» EXCERPT:

So let's talk about some of those success stories we've seen so far, and some of as much, as much detail as we can about I know I've heard just you know, word of mouth, some, some stories of you know ships being delayed, submarines that would have been delayed if not for for the work happening here. So as as many stories as we can and share and talk about with that I would, we would love to hear them I think I'll start with the first one.

Aaron Wiest:

It actually happened twice. The helo hanger door bracket is, in my very limited understanding, it seems basically like that sensor on your garage door that allows you to know there's nothing in the path of the door that's going to open and close. And you've got to have this sensor in place for the helicopter door to open and close on our destroyers. This little bracket made out of 316 stainless steel not available, going to delay a destroyer by months and prevent it from going out to do its mission. Coe gets called. I think the first one was before 4th of July, was it no?

Jesse Geisbert :

before Christmas December 19th, december 19th.

Aaron Wiest:

And COE turned it around over the Christmas and New Year's holidays. I think 19 days was the turnaround time because of printing and machining and inspection and all the capabilities that were in one house and an incredibly dedicated workforce to be able to get that destroyer back out to its mission and let the helicopter door do its job. And it's crazy to think that a part that small could actually impact a billion-dollar asset.

Aaron Wiest:

Yeah, something huge, hundreds of millions at a minimum, and it happened again right before 4th of July. So within this six or seven-month period, two of these were needed. The TDP was already developed. The second turnaround was how long? 13 days 13 days.

Caleb Ayers:

So we and you said we would be talking about months if it was yes.

(Stored dataset rows)
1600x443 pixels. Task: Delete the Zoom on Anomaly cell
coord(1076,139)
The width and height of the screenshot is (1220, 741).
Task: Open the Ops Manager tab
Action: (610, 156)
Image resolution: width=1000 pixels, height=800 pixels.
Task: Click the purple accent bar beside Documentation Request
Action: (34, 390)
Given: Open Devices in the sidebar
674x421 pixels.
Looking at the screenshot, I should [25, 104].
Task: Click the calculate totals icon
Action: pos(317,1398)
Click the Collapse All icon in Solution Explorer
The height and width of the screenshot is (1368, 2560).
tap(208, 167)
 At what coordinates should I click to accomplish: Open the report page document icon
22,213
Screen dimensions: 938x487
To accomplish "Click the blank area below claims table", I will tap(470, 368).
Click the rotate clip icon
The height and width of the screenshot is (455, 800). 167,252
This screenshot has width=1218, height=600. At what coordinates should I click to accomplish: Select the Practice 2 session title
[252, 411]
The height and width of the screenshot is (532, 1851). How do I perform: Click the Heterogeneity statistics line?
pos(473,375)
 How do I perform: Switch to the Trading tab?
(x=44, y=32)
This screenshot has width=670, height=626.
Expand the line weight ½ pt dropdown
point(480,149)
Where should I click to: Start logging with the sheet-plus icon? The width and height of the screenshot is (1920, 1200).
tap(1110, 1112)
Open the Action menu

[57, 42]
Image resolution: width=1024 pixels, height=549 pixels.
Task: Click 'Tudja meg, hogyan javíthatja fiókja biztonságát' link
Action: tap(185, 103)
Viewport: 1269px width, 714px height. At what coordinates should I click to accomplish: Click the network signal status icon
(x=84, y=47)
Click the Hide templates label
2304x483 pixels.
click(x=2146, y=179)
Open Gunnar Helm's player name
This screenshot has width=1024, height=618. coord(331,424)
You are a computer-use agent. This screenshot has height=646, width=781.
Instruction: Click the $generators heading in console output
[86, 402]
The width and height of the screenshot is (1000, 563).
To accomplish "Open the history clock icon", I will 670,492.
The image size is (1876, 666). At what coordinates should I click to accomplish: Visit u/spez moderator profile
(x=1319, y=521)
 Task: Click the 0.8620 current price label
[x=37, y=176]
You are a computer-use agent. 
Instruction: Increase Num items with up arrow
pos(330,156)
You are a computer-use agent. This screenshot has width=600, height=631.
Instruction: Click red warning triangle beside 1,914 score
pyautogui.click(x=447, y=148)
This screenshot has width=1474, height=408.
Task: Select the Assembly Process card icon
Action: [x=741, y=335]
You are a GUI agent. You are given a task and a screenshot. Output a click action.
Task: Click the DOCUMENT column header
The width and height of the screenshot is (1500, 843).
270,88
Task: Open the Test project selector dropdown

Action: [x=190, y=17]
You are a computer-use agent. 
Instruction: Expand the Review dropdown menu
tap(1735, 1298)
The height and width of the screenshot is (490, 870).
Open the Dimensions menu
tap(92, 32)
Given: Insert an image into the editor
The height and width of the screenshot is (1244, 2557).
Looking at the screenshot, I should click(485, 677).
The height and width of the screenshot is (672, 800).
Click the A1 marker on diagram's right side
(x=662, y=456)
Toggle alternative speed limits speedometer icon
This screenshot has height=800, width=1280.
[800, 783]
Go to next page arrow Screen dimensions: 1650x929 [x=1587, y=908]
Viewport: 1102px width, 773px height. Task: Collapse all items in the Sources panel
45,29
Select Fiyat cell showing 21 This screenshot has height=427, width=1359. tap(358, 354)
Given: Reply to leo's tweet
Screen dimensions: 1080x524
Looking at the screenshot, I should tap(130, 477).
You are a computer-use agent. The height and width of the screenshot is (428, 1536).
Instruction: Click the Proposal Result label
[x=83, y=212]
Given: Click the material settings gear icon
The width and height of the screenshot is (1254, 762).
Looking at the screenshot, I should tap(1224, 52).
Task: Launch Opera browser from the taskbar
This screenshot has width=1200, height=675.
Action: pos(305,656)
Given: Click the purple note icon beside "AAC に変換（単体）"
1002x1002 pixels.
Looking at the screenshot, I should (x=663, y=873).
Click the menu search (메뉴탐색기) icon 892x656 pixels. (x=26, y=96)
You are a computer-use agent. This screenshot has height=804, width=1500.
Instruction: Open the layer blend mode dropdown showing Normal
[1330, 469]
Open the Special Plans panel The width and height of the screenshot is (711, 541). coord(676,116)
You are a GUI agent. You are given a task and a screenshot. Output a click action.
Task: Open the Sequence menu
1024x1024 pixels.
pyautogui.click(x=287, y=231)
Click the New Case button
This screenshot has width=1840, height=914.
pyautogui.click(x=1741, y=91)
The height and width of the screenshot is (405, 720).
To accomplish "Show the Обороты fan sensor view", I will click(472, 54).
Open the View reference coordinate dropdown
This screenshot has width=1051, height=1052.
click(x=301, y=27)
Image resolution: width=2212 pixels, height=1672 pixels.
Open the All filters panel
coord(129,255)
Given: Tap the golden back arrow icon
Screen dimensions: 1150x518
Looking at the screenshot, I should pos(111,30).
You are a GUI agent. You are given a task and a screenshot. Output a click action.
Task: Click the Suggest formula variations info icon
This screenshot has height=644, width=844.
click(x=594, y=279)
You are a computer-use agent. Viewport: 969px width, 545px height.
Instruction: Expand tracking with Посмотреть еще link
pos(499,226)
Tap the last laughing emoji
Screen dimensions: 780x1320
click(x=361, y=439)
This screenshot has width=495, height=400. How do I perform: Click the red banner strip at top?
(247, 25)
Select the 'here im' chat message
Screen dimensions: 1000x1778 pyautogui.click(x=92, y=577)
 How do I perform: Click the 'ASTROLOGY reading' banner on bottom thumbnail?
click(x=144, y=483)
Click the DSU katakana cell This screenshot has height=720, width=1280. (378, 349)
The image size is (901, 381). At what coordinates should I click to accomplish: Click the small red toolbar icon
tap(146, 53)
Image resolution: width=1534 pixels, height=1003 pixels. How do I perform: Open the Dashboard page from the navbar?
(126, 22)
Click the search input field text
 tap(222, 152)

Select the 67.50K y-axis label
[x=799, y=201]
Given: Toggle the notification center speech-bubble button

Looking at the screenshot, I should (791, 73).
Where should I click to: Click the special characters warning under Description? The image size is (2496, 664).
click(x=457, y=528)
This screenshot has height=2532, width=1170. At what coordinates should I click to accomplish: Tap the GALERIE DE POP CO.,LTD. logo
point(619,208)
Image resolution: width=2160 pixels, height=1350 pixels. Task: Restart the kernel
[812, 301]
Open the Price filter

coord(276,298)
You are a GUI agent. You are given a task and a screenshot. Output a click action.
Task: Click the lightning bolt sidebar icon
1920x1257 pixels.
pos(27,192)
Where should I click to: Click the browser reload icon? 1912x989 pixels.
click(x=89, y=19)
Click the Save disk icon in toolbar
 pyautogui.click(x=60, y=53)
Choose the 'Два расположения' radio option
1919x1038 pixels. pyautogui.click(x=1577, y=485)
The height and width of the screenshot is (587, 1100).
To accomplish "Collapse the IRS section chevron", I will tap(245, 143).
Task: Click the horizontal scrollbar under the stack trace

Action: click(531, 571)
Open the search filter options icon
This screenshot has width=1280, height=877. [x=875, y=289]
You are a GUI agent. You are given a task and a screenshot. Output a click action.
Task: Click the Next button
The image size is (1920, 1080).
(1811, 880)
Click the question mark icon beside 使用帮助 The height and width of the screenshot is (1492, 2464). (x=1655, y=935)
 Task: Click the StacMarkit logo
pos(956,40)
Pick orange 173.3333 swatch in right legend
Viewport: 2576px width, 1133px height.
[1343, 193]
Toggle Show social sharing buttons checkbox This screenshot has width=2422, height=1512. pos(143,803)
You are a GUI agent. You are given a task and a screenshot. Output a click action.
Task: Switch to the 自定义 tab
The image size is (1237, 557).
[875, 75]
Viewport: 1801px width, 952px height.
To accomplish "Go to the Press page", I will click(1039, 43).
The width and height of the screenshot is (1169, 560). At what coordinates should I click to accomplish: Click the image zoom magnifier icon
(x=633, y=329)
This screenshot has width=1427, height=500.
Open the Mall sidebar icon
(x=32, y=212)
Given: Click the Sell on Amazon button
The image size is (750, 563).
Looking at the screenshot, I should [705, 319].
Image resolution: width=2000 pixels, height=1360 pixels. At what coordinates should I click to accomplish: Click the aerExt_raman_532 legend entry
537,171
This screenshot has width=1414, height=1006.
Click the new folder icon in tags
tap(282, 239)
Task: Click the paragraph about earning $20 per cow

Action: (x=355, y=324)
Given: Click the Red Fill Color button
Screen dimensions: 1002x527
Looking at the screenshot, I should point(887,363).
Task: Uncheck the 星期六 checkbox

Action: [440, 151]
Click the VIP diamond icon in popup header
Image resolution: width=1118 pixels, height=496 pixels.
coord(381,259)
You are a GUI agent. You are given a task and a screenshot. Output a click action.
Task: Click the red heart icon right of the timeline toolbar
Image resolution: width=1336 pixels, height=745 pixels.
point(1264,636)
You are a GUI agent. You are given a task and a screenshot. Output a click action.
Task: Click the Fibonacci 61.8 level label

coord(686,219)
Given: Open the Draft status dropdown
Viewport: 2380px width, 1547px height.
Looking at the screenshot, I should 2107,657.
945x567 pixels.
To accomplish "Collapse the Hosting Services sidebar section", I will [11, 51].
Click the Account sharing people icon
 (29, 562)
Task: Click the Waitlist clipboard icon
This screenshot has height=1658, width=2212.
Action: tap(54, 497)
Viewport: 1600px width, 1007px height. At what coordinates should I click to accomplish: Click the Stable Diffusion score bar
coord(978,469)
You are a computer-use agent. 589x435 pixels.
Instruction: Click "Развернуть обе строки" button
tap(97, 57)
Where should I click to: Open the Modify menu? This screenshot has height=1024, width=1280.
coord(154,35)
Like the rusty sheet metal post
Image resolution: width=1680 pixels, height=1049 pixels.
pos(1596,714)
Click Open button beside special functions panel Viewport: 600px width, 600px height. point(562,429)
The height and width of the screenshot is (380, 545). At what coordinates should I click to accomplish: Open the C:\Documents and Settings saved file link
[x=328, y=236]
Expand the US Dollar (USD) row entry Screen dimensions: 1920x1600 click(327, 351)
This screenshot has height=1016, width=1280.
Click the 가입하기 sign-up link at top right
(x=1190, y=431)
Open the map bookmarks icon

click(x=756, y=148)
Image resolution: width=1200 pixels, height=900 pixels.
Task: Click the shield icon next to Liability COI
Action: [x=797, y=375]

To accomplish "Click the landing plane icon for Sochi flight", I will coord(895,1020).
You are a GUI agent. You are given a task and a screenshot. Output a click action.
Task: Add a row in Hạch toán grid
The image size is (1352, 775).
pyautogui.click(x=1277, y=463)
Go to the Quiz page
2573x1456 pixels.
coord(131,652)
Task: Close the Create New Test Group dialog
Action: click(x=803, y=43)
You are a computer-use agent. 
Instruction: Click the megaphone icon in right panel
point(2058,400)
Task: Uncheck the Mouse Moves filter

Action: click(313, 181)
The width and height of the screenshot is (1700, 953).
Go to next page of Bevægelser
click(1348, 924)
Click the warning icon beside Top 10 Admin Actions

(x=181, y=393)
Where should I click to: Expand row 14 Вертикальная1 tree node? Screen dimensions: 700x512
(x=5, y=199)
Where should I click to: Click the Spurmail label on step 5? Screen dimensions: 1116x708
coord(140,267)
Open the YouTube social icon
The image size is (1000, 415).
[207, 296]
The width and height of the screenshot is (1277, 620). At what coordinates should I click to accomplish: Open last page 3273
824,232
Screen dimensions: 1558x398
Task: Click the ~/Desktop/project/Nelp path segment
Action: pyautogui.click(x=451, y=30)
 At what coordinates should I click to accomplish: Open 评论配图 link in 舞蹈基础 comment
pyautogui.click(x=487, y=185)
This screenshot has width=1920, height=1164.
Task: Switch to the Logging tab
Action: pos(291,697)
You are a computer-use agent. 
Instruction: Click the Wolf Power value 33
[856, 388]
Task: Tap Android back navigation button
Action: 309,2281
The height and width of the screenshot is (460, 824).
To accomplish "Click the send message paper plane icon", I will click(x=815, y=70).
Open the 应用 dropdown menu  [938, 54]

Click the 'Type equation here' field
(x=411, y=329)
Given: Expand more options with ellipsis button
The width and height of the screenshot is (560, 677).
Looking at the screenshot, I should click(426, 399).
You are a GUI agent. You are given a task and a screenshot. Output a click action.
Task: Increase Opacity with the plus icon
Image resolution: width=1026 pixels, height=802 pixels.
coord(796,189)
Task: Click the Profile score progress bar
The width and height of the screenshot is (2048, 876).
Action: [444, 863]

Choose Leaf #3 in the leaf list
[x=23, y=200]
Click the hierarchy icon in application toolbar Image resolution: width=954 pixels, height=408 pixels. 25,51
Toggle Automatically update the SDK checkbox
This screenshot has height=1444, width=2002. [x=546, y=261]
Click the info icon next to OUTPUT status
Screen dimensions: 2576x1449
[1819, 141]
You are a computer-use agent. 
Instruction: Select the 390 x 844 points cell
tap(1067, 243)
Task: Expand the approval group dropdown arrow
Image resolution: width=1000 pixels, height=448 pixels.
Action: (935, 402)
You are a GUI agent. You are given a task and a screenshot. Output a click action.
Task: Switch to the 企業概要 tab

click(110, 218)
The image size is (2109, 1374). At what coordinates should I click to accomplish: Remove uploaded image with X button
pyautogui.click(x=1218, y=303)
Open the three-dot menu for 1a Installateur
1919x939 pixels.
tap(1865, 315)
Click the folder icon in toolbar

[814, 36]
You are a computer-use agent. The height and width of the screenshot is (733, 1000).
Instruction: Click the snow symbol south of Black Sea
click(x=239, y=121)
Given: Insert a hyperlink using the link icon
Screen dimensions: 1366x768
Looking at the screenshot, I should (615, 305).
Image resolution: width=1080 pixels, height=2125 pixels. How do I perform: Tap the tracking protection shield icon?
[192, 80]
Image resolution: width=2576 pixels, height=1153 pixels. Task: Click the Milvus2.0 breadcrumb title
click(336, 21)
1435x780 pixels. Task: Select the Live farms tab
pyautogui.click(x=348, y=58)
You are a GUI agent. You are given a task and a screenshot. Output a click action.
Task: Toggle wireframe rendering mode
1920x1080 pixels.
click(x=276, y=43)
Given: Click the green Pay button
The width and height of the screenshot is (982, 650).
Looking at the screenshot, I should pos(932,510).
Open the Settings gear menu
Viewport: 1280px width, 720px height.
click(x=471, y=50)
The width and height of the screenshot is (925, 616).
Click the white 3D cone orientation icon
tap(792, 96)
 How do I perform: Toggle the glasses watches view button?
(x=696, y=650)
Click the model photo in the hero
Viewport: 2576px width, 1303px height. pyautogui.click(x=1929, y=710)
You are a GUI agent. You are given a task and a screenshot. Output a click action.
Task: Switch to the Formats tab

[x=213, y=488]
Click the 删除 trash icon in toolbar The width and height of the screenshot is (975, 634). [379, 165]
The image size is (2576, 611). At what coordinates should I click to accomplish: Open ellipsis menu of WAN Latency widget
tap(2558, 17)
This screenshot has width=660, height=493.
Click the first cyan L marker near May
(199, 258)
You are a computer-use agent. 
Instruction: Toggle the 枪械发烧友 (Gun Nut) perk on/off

» OBJECTIVES:
1 – In the transcript, what material was the small bracket made of?
2 – Quote the transcript word for word, beginning at the words "before Christmas December" and stopping after "a billion-dollar asset.".
The rows shown above stand apart from the transcript and form separate material.

» COMPLETED EXERCISE:
1 – 316 stainless steel.

2 –
before Christmas December 19th, december 19th.

Aaron Wiest:

And COE turned it around over the Christmas and New Year's holidays. I think 19 days was the turnaround time because of printing and machining and inspection and all the capabilities that were in one house and an incredibly dedicated workforce to be able to get that destroyer back out to its mission and let the helicopter door do its job. And it's crazy to think that a part that small could actually impact a billion-dollar asset.